¹ Arnold Sommerfeld Center for Theoretical Physics, Ludwig-Maximilians-Universität, Theresienstr. 37, 80333 München, Germany e-mail: buchert@theorie.physik.uni-muenchen.de
² Theory Division, CERN, 1211 Genève 23, Switzerland
³ Observatoire de la Côte d'Azur, Lab. G.D. Cassini, BP 4229, 06304 Nice Cedex 4, France
⁴ Max-Planck-Institut für Metallforschung, Heisenbergstr. 3, 70569 Stuttgart, Germany
⁵ Institut für Theor. und Angew. Physik, Univ. Stuttgart, Pfaffenwaldring 57, 70569 Stuttgart, Germany
⁶ Física Teórica, Univ. Sevilla, Apdo. 1065, 41080 Sevilla, Spain e-mail: dominguez@us.es

Received: 16 February 2005
Accepted: 7 March 2005

Abstract

The notion of adhesion has been advanced for the phenomenon of stabilization of large-scale structure emerging from gravitational instability of a cold medium.

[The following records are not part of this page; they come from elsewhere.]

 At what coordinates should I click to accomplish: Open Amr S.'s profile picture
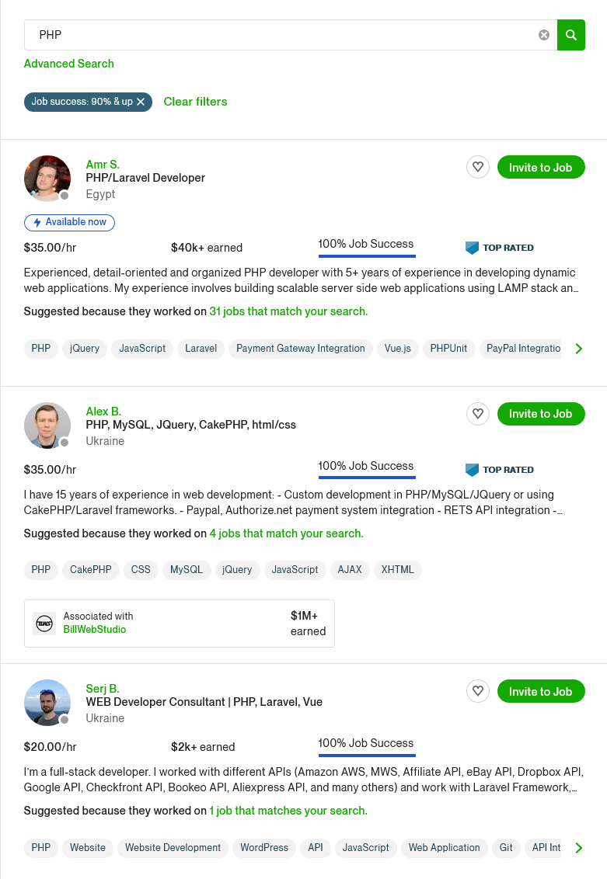tap(47, 178)
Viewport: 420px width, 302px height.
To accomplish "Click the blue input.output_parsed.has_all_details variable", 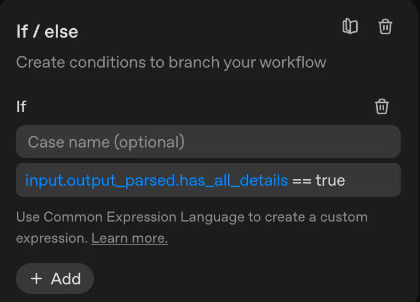I will click(157, 180).
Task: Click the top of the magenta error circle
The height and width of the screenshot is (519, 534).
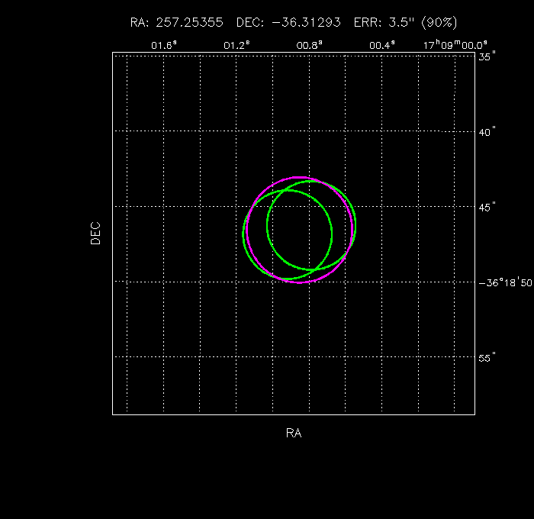Action: [300, 176]
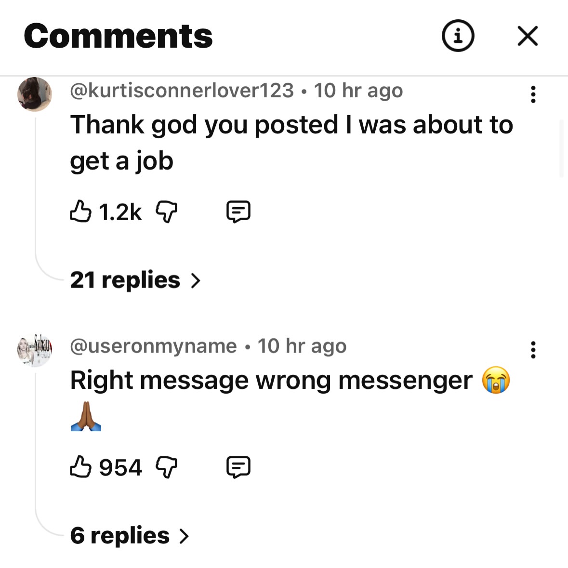Open the comments info icon
The height and width of the screenshot is (568, 568).
(x=458, y=36)
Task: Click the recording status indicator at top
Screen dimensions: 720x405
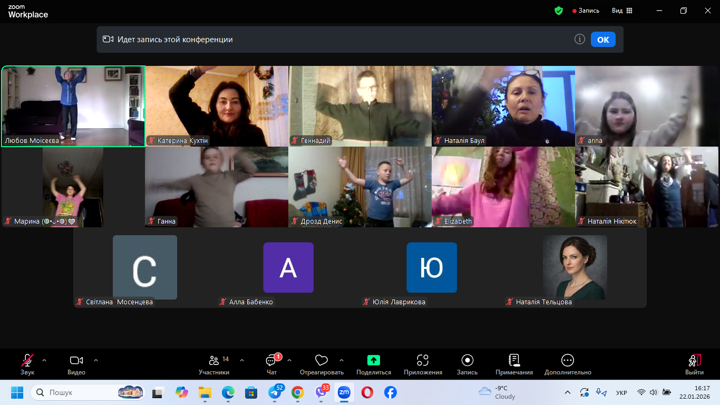Action: tap(586, 11)
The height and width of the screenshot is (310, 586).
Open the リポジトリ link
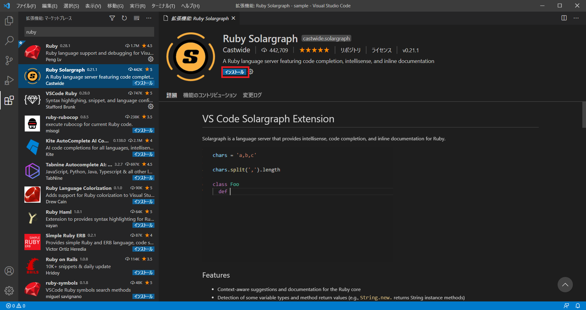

Recently, the physical origin of adhesion has been identified: a systematic derivation of the equations of motion for the density and the velocity fields leads naturally to the key equation of the “adhesion approximation” – however, under a set of strongly simplifying assumptions. In this work, we provide an evaluation of the current status of adhesive gravitational clustering and a clear explanation of the assumptions involved. Furthermore, we propose systematic generalizations with the aim to relax some of the simplifying assumptions. We start from the general Newtonian evolution equations for self-gravitating particles on an expanding Friedmann background and recover the popular “dust model” (pressureless fluid), which breaks down after the formation of density singularities; then we investigate, in a unified framework, two other models which, under the restrictions referred to above, lead to the “adhesion approximation”. We apply the Eulerian and Lagrangian perturbative expansions to these new models and, finally, we discuss some non-perturbative results that may serve as starting points for workable approximations of non-linear structure formation in the multi-stream regime. In particular, we propose a new approximation that includes, in limiting cases, the standard “adhesion model” and the Eulerian as well as Lagrangian first-order approximations.